On Tuesday, an upstate judge acquitted the prison guard accused of kicking an inmate in the groin so hard he had to have a testicle removed. Judge Charles Dechon, presiding in the small Ulster County town of Wawarsing, deliberated just 20 minutes at the end of the two-day non-jury trial before finding corrections Officer Michael Bukowski not guilty of misdemeanor assault.
"The case was littered with reasonable doubt, inconsistent statements and credibility issues," Bukowski's lawyer Michael Catalinotto Jr. told the New York Times.
The charge stemmed from an incident last year at the Ulster County Correctional Facility, where prosecutors claimed Bukowski heard inmate Ramon Fabian talking during the morning head count and yelled for him to shut up. They alleged that, following the count, Bukowski made Fabian stand with his legs open against a wall, out of sight of surveillance cameras, and kicked him hard. That afternoon, doctors surgically removed Fabian's right testicle at an Albany hospital.
The Times used the case to highlight the byzantine disciplinary process in the state prison system that often allows brutish prison guards to keep their jobs despite strong evidence of wrongdoing.
As we wrote in September, prison officials made the unusual-for-them decision to fire him, but have so far been unsuccessful:
An arbitrator in Bukowski's case ruled that he did use excessive force, but that he should be suspended for 120 days instead of fired, because it was the first time he'd gotten into this kind of trouble. In a rare move, the Department of Corrections bucked the decision, saying Bukowski couldn't be allowed back on the job, so the guards union sued on his behalf. The union lost but is now appealing, and Bukowski is still collecting a paycheck (guards make $46,990 after a year; Bukowski has been on the force for seven).
Ulster County prosecutors indicted Bukowski in March.

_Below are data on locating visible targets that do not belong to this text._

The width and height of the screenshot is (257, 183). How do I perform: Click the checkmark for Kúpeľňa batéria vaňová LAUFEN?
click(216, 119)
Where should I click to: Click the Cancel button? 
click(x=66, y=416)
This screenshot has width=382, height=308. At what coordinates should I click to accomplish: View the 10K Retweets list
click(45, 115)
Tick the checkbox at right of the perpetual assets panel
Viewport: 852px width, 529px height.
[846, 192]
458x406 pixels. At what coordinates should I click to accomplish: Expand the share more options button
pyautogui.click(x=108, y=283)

At trial, Catalinotto hammered on inconsistencies in witnesses' accounts, and on Fabian identifying another guard as the culprit in an initial lawsuit. Also, Fabian testified that he crawled back to his cell after being kicked, but another inmate recounted that he ran back to his cell "holding his private parts." Two guards testified they didn't see an indication that Fabian was seriously injured that morning, and one said he heard no reports of fights in the area.

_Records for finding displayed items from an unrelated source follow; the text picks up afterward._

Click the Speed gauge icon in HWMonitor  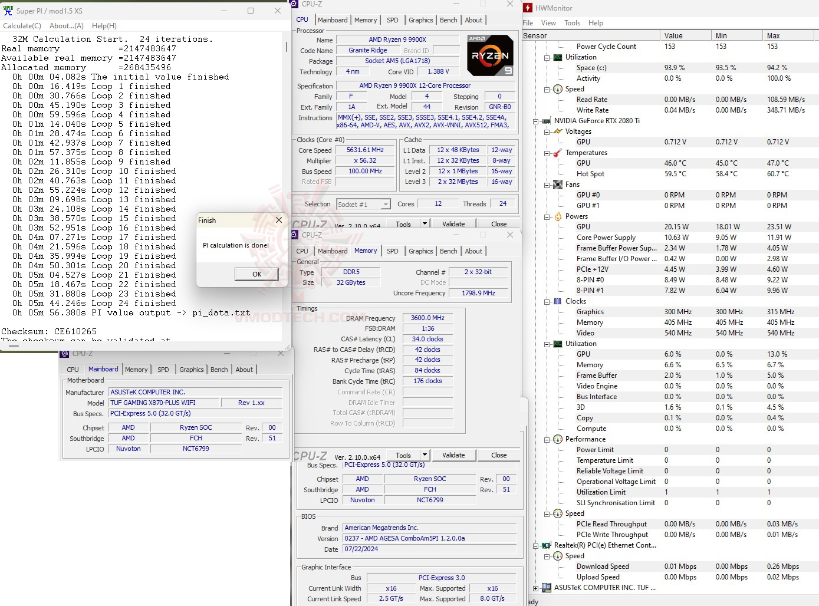(x=558, y=89)
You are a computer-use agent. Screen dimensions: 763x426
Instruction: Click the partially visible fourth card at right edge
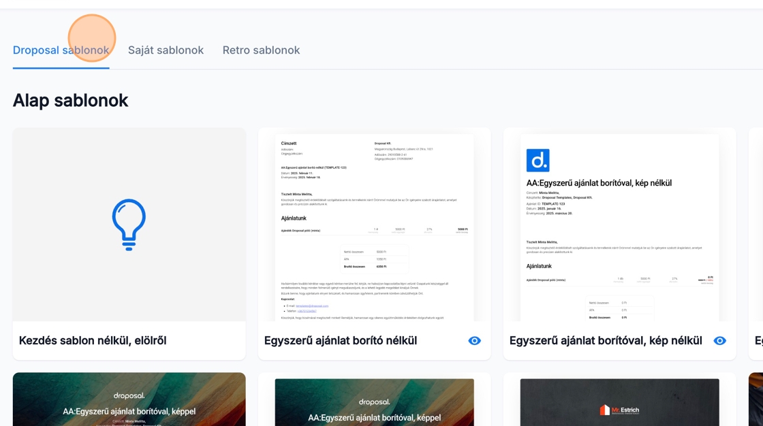756,245
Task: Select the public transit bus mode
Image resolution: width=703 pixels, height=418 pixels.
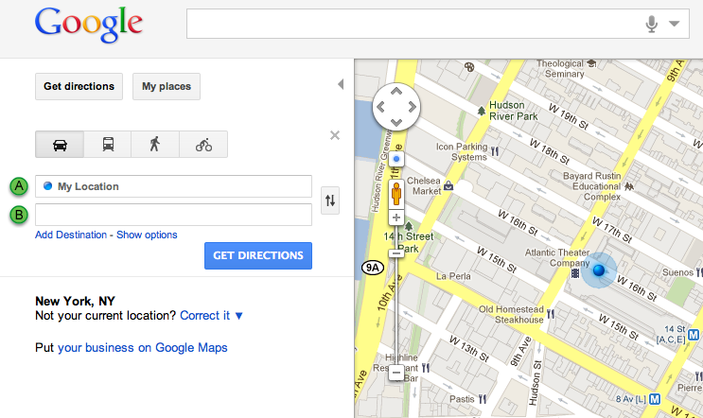Action: [x=108, y=145]
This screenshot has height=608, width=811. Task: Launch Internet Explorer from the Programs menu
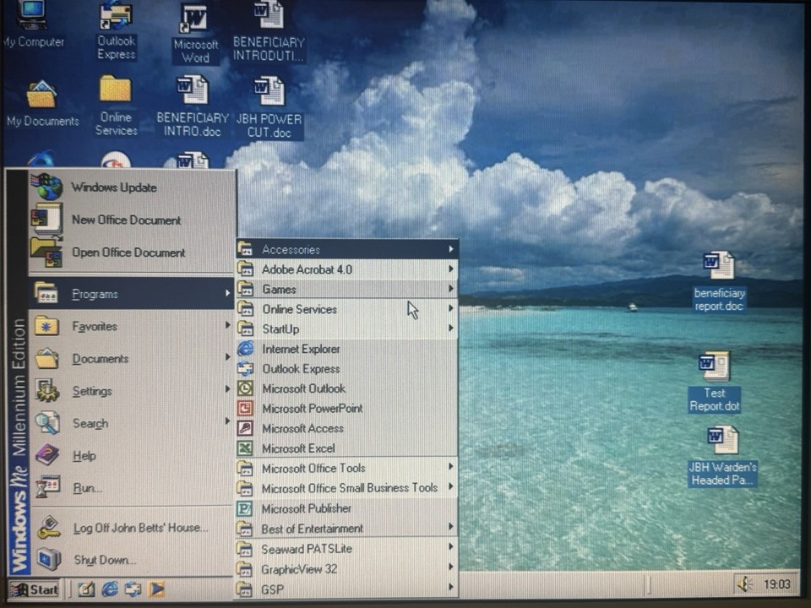pyautogui.click(x=301, y=349)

Fabian told doctors another inmate attacked him, but testified that he made this up because he was scared to speak freely with another guard in his hospital room. Corrections officials singled out Bukowski from the beginning, but Catalinotto emphasized that Fabian did not.
"The first and only time he named Mr. Bukowski was in this trial," he said.
"The one thing for certain in this case," he said in his closing statement, "is that Mr. Bukowski is not the one who caused this injury."
Fabian told the Times he was "positive" Bukowski was his assailant, but said he didn't know his name at first.
"I’m mad. He didn’t get charged for what he did to me," he said. "If it would have been me, I would’ve been locked up."
Catalinotto told a Daily Freeman reporter that Bukowski is eager to get back on the job.
"Justice was served," he said. "Now Mr. Bukowski can pick up the pieces from his life that has been disrupted as a result of these pending charges and hopefully get back to work as a correction officer."
Judge Dechon worked for 21 years as a state police investigator, according to his Linkedin profile, and in the course of his duties trained local police and workers in several state agencies, including the Department of Corrections.